Dataset items:

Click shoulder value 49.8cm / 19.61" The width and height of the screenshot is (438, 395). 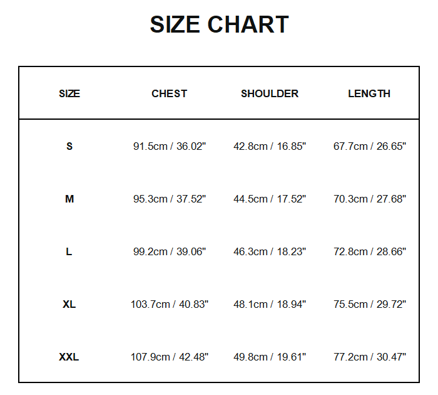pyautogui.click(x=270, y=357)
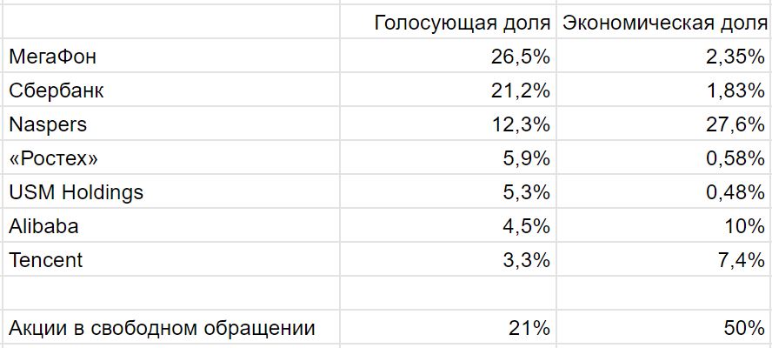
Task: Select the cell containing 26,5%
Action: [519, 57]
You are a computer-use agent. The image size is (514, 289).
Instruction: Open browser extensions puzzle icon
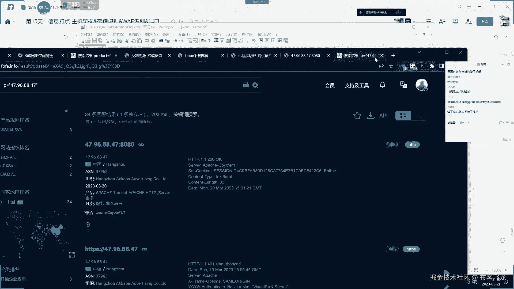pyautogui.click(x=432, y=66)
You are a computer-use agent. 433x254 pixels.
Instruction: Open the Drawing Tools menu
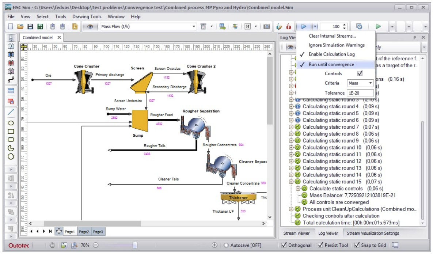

---

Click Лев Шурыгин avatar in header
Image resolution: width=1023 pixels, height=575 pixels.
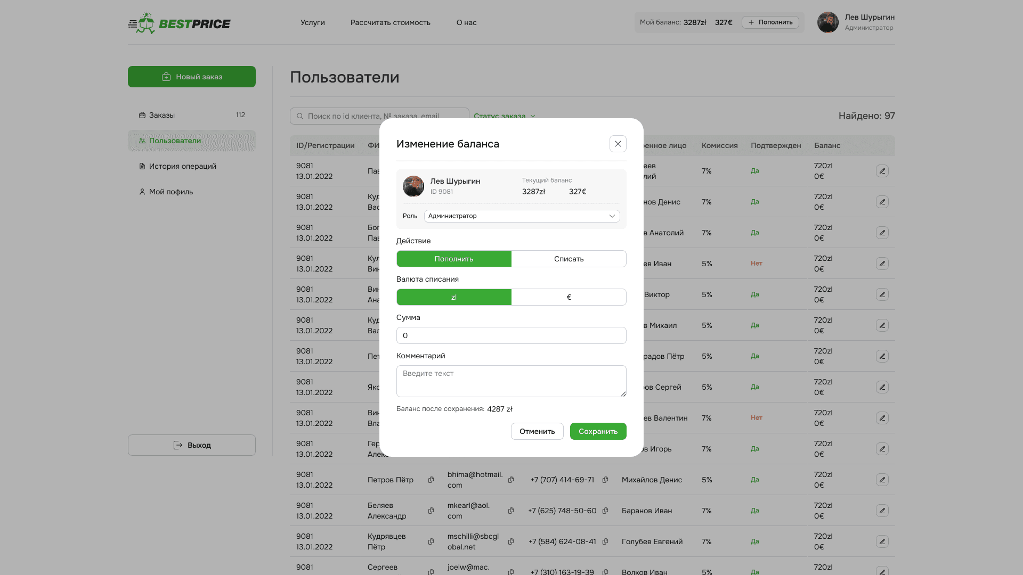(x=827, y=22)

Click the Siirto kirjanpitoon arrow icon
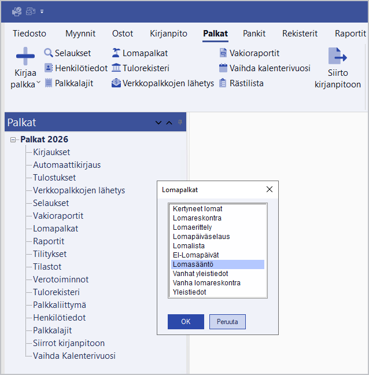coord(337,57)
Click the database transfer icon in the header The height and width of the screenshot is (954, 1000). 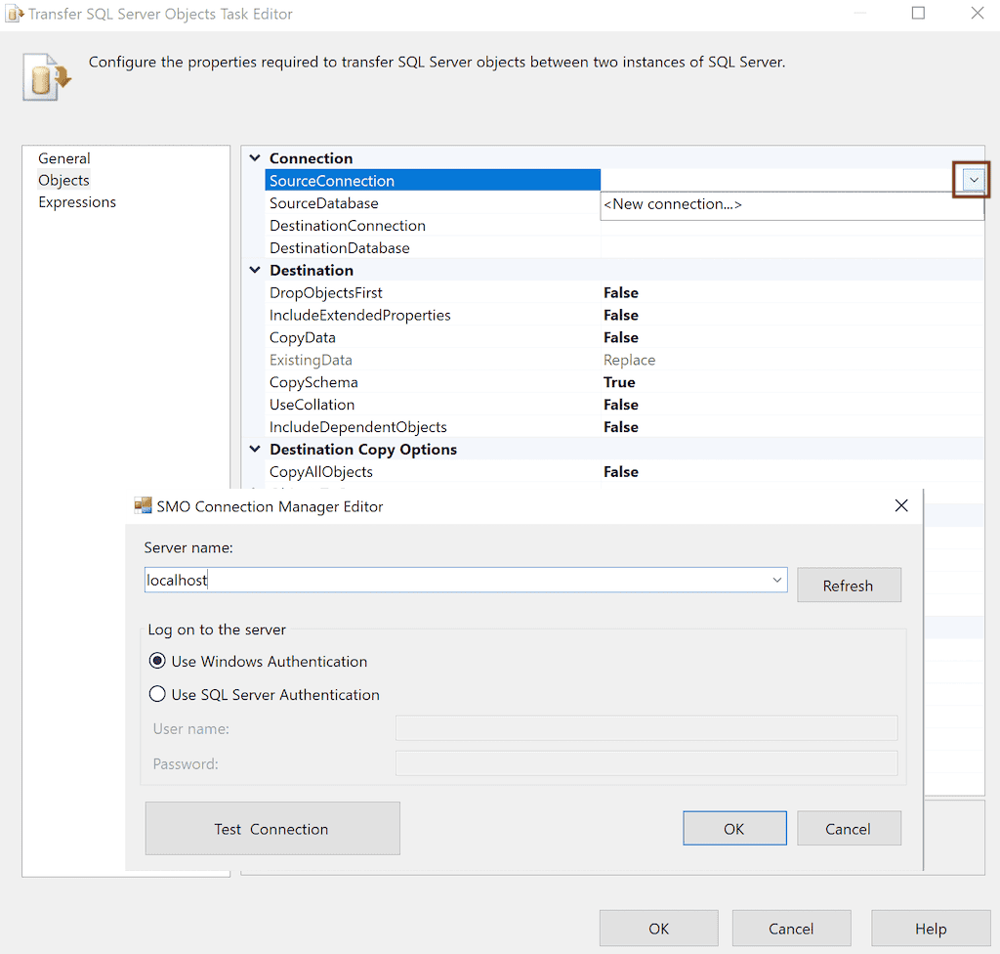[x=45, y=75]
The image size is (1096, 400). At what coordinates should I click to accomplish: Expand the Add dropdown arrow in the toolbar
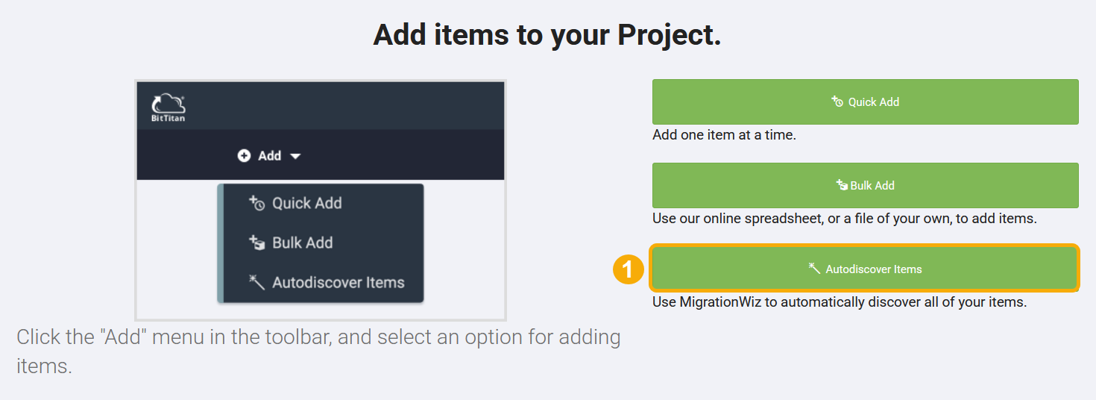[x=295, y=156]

▸ Given instruction
Can you write out the part of the records that opens with the line containing "You are a computer-use agent. 433x254 pixels." and closes with the line containing "Instruction: Open the Drawing Tools menu", substituting "Formatting Tools" for "Drawing Tools" and leaving everything else the same?

▸ Task result
You are a computer-use agent. 433x254 pixels.
Instruction: Open the Formatting Tools menu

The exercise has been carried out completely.